_PROMPT 1:_
Copy out a passage of the colorectal cancer text word for word: begin at the words "Colorectal cancer (i.e." and stop after the words "lymphomas, and sarcomas.".
_PROMPT 2:_
Decide whether each statement agrees with the colorectal cancer text. Answer yes or no, and quote the deciding words of the text exactly. (a) Adenocarcinomas account for most colorectal cancer cases. (b) Colon cancer and rectal cancer are a single diagnosis. (c) Polyps grow on the outer surface of the colon or rectum.
_PROMPT 3:_
Carry on the colorectal cancer text from its last sentence.

Colorectal cancer (i.e. rectal cancer or colon cancer) is a cancer that begins to form in the colon or rectum. Though colon cancer and rectal cancer are two distinct diagnoses, they are often merged together, as the diagnoses share very similar make-ups, symptoms, and treatments.
Most colorectal cancers are detectable through growths on the inner linings of the colon or rectum. These growths, known as polyps, can develop into different forms of cancer. Adenocarcinomas start to form in the mucus inside the colon and rectum, and this form of cancer makes up the vast majority of cases. Other forms of colorectal cancer include carcinoid tumors, gastrointestinal stromal tumors, lymphomas, and sarcomas.

_STORED DATA:_
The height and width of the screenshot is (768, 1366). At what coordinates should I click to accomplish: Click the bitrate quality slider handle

==

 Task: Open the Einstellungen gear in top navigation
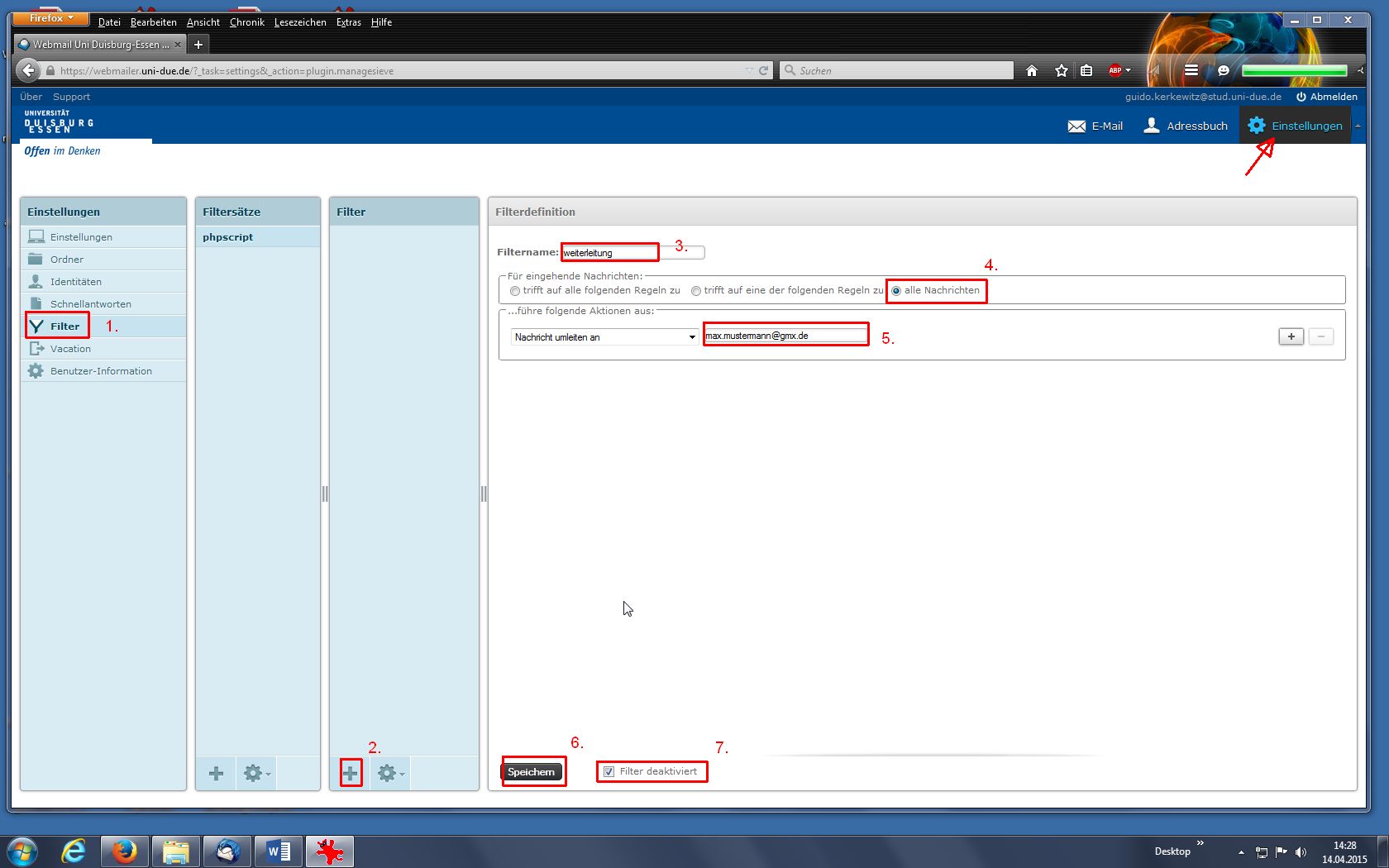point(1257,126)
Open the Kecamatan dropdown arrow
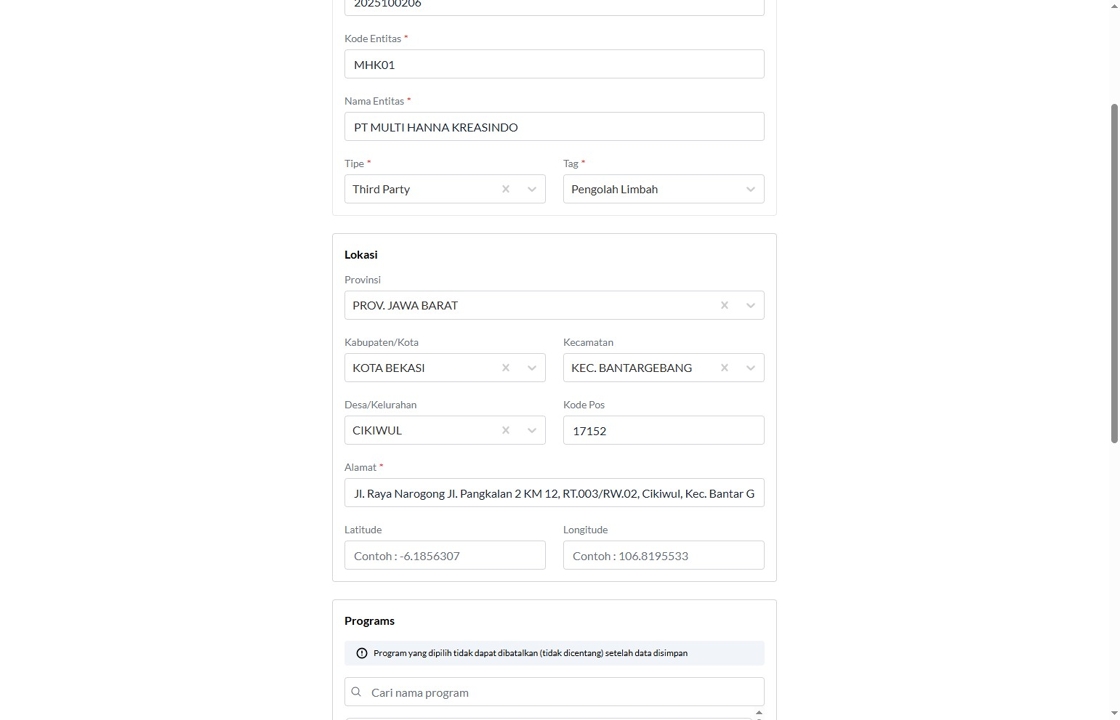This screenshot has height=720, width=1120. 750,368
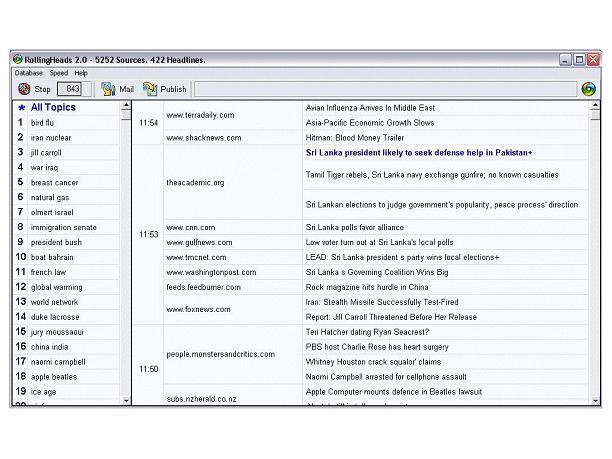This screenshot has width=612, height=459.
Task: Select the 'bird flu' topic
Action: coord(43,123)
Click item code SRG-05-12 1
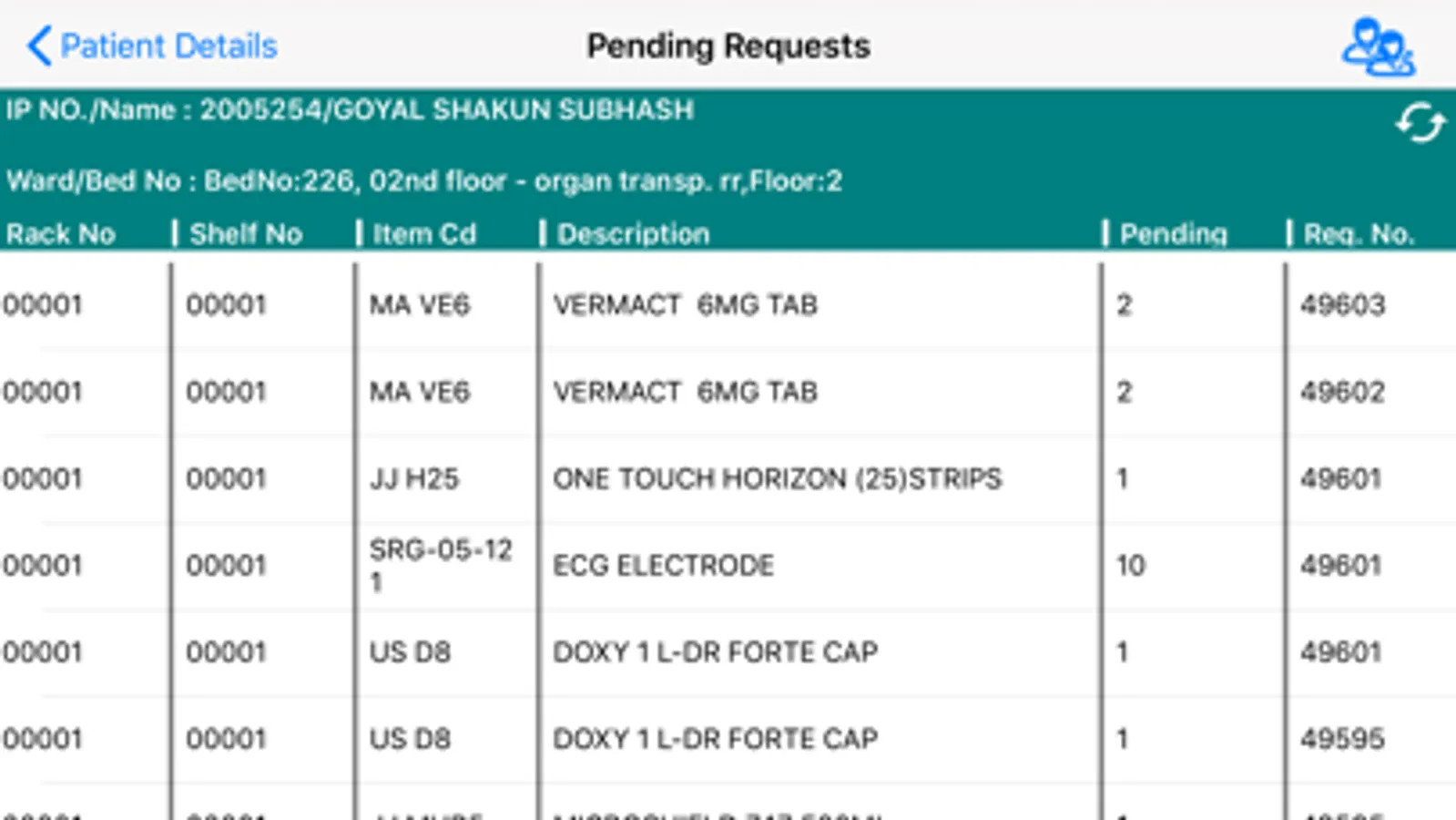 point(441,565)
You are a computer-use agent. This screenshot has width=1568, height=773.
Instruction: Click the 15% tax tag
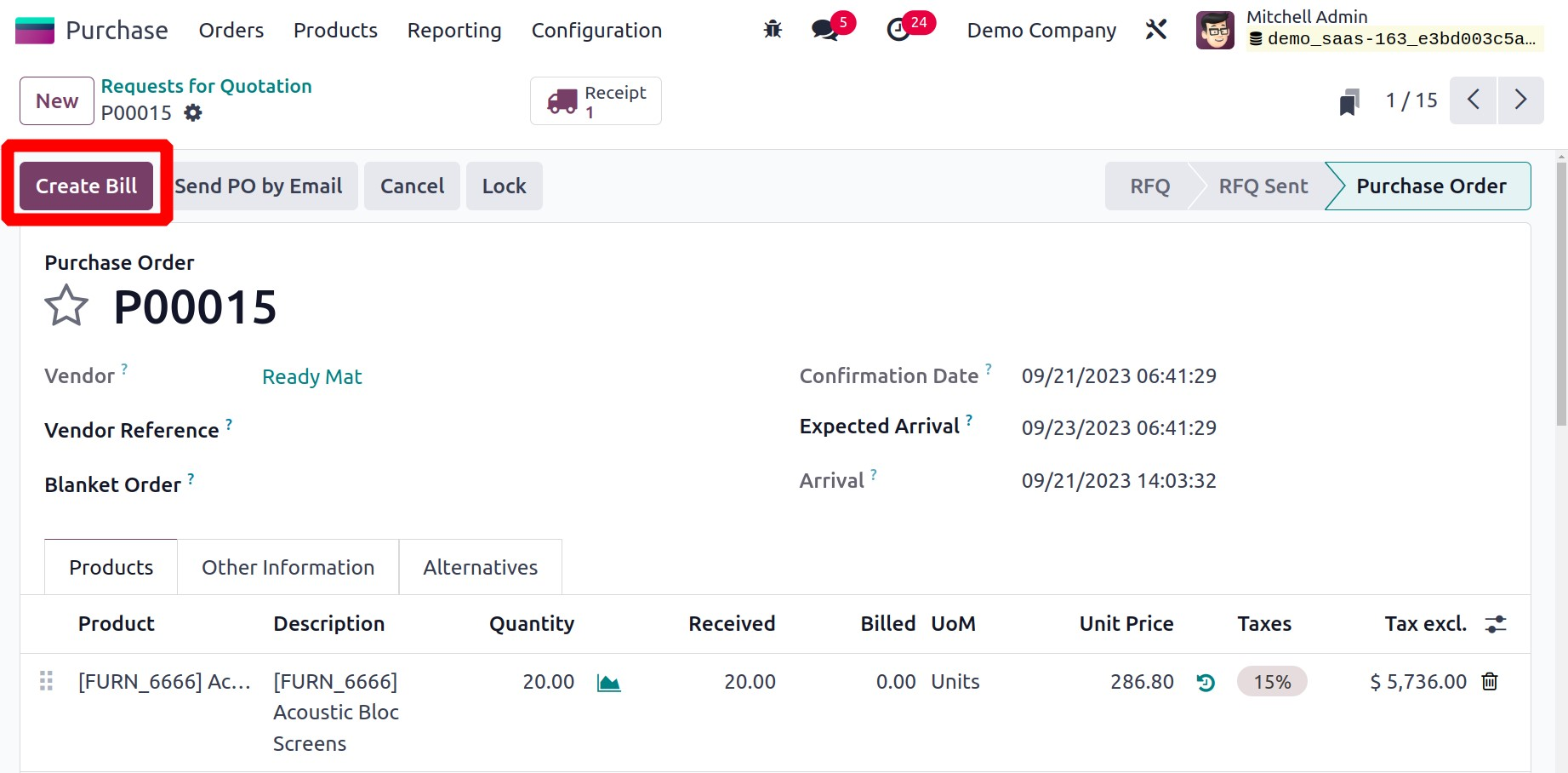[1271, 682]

_ANSWER SECTION 1:_
Colorectal cancer (i.e. rectal cancer or colon cancer) is a cancer that begins to form in the colon or rectum. Though colon cancer and rectal cancer are two distinct diagnoses, they are often merged together, as the diagnoses share very similar make-ups, symptoms, and treatments.
Most colorectal cancers are detectable through growths on the inner linings of the colon or rectum. These growths, known as polyps, can develop into different forms of cancer. Adenocarcinomas start to form in the mucus inside the colon and rectum, and this form of cancer makes up the vast majority of cases. Other forms of colorectal cancer include carcinoid tumors, gastrointestinal stromal tumors, lymphomas, and sarcomas.

_ANSWER SECTION 2:_
(a) Yes: "this form of cancer makes up the vast majority of cases"
(b) No: "colon cancer and rectal cancer are two distinct diagnoses"
(c) No: "growths on the inner linings of the colon or rectum"

_ANSWER SECTION 3:_
Colorectal cancer has a variety of risk factors that increase a person’s chances of getting the cancer. In defending these cases, the railroads will focus on these “pre-existing conditions.” These risk factors include obesity, poor diet, history of smoking and alcohol use, and family history. In addition to cigarette smoking, toxic exposures to diesel exhaust, asbestos and secondhand smoke can also cause colorectal cancer.
Colon and Rectal Cancers Linked to Railroad Diesel Exposures
Our experts can link occupational diesel exhaust exposures to significantly increased risk of colon and rectal cancers. For instance, studies indicate that railroad workers, who regularly endure diesel exposures, are at double the risk for colon cancer compared to non-exposed individuals. Diesel exhaust is composed of compounds such as polycyclic aromatic hydrocarbons (PAH’s), benzene, toluene and xylene. All of those components are associated with increased risk for colon and/or rectal cancers. We prove medical causation in our cases by studying these unique components of diesel exhaust, many of which are also found in cigarette smoke.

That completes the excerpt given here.